A blog by Damon Stapleton, chief creative officer, The Monkeys New Zealand.
“Is it really possible to tell someone else what one feels?” – Leo Tolstoy
When I was about 9 years old I lived on the island of Mauritius for a bit. I lived in a large hotel because my dad was the manager. I could pretty much go anywhere in the hotel, it was like a sophisticated and endless playground. One night, I saw the hotel was having a film night. The film they were showing was Apocalypse Now. I distinctly remember being surrounded by generously proportioned couples in leisure attire. A strange mix of French elegance and South African practicality. I can still picture Brando’s gold face appearing out of the shadows. And, I also remember a man humming and conducting quite loudly to The Ride of the Valkyries as the Vietnamese village is napalmed. A very strange evening for an island holiday resort. But, if you have spent any time in hotels, it isn’t. It’s just what the activities board says we have to to do on a Thursday.
It was for adults only which of course meant I had to get in. Fortunately, I knew a few secret passages through the kitchen and sneaked into the back.
It was the first time I remember seeing something and knowing that even though I had understood the story there was more to it. There was stuff I didn’t understand. Somehow, it had something to do with me. I was being asked questions as a nine year old I couldn’t answer. But, it made me think. I wondered where the edges were. I sort of just felt that there was more.
It is a feeling I got again when I first saw the ending of Space Odyssey 2001. You understand but you don’t understand. It makes you think. It makes you ask questions. Questions you have never asked.
Recently, while having Covid for the second time, I watched The Banshees of Inisherin. It did the same thing. It made me feel the same way I did when I was nine years old. There is something beyond the horizon. I understood but I didn’t. And the questions came.
So, why does this matter?
Picasso once said the problem with computers is they only give you answers. You could argue these days creativity is being looked at in the same way. The value of creativity is often seen as an answer or solution. But that is only half of its value. The problem is we don’t want a mess or a process and we want a neat and tidy finish. We don’t want to think. We want it to be easy. We just want creativity to be an answer. We don’t want to think about how to get there. And it has become an obsession.

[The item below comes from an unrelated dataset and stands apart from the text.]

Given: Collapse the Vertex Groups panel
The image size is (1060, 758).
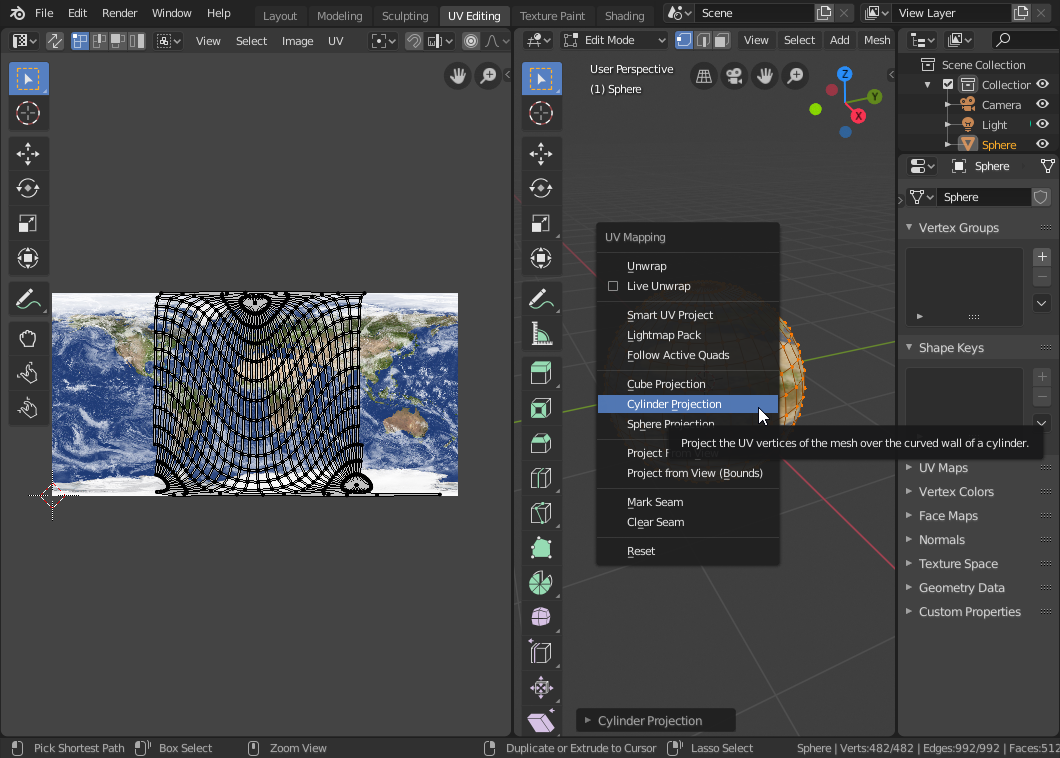Looking at the screenshot, I should (x=957, y=228).
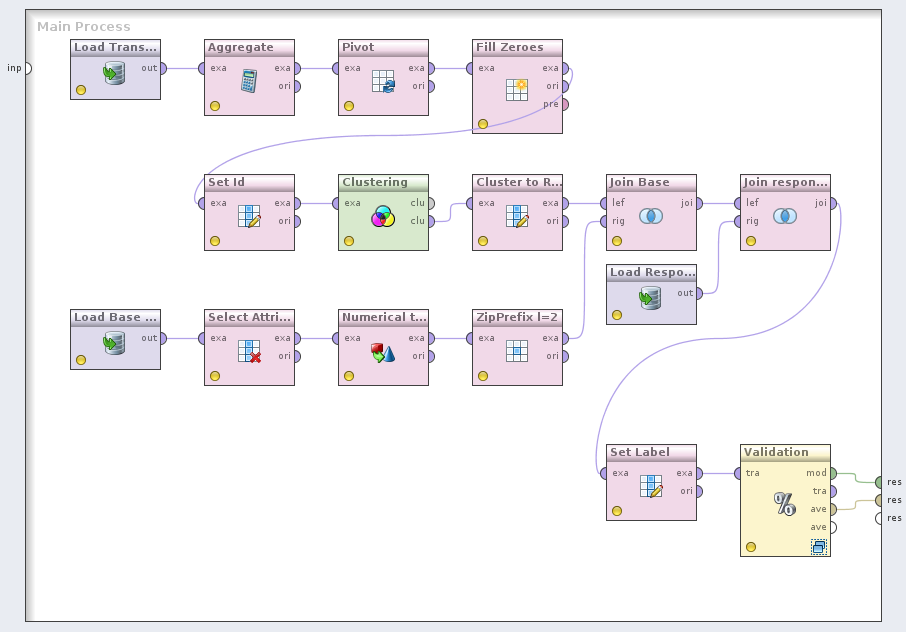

Actually, the obsession has become about the production of creativity rather than creativity itself. How many answers? How original? How quickly? Many seem to think more answers means more creativity. It actually just means more curation. And of course this all comes down to money.
Putting my rant to one side it would seem that there are two types of creativity that are very valuable. Take an Ed Sheeran song. (Yes I have to use him to make the headline work). The artist has done all the work for us. We just have to enjoy it. He has poured out his heart. He has the incredible ability and skill to turn that into a song. A song that might make you feel good, happy or perhaps even sad. A song that tells you exactly how to feel and gives you great comfort. This type of creativity gives you an answer.
Occasionally, however, a piece of art comes along and it reminds us of what creativity has as a unique superpower. This creativity asks you a question. And a question, you could never have asked by yourself.
It makes you ask questions that you didn’t know existed.
The true value of creativity is not just the answers it provides but the questions it gives you.
Questions that make the world bigger.